*Exercise details*. Your answer should consist only of the line with "This screenshot has width=690, height=794." and the lines after it, reproduced exactly through the end of the entries below.

(Dataset entries)

▼

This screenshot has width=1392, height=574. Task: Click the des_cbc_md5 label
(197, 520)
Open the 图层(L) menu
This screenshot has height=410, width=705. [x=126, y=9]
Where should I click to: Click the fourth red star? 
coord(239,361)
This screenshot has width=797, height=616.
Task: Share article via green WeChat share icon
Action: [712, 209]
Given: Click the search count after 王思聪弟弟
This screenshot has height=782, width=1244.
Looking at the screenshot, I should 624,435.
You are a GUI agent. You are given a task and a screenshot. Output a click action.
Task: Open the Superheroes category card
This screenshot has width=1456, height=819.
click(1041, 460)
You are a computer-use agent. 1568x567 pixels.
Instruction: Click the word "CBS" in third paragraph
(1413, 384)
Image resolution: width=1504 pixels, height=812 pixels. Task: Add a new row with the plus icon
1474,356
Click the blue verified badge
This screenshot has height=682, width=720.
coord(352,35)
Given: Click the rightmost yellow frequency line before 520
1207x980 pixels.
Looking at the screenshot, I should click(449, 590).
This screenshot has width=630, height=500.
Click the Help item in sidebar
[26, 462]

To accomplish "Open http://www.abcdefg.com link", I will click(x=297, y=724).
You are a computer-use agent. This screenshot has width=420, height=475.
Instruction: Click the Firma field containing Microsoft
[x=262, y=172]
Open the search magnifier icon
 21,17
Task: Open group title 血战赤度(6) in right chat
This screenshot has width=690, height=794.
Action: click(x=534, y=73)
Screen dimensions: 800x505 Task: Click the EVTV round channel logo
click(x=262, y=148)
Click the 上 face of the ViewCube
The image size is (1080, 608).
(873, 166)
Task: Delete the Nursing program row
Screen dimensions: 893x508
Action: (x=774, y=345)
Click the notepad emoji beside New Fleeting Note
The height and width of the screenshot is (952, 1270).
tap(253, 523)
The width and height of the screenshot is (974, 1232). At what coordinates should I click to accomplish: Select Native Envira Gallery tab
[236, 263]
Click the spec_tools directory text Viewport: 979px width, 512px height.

▲

*Answer for this exercise*.
This screenshot has width=690, height=794.
Action: click(x=534, y=73)
Screen dimensions: 800x505 Task: Click the EVTV round channel logo
click(x=262, y=148)
Click the 上 face of the ViewCube
The image size is (1080, 608).
(873, 166)
Task: Delete the Nursing program row
Screen dimensions: 893x508
Action: (x=774, y=345)
Click the notepad emoji beside New Fleeting Note
The height and width of the screenshot is (952, 1270).
tap(253, 523)
The width and height of the screenshot is (974, 1232). At what coordinates should I click to accomplish: Select Native Envira Gallery tab
[236, 263]
Click the spec_tools directory text Viewport: 979px width, 512px height.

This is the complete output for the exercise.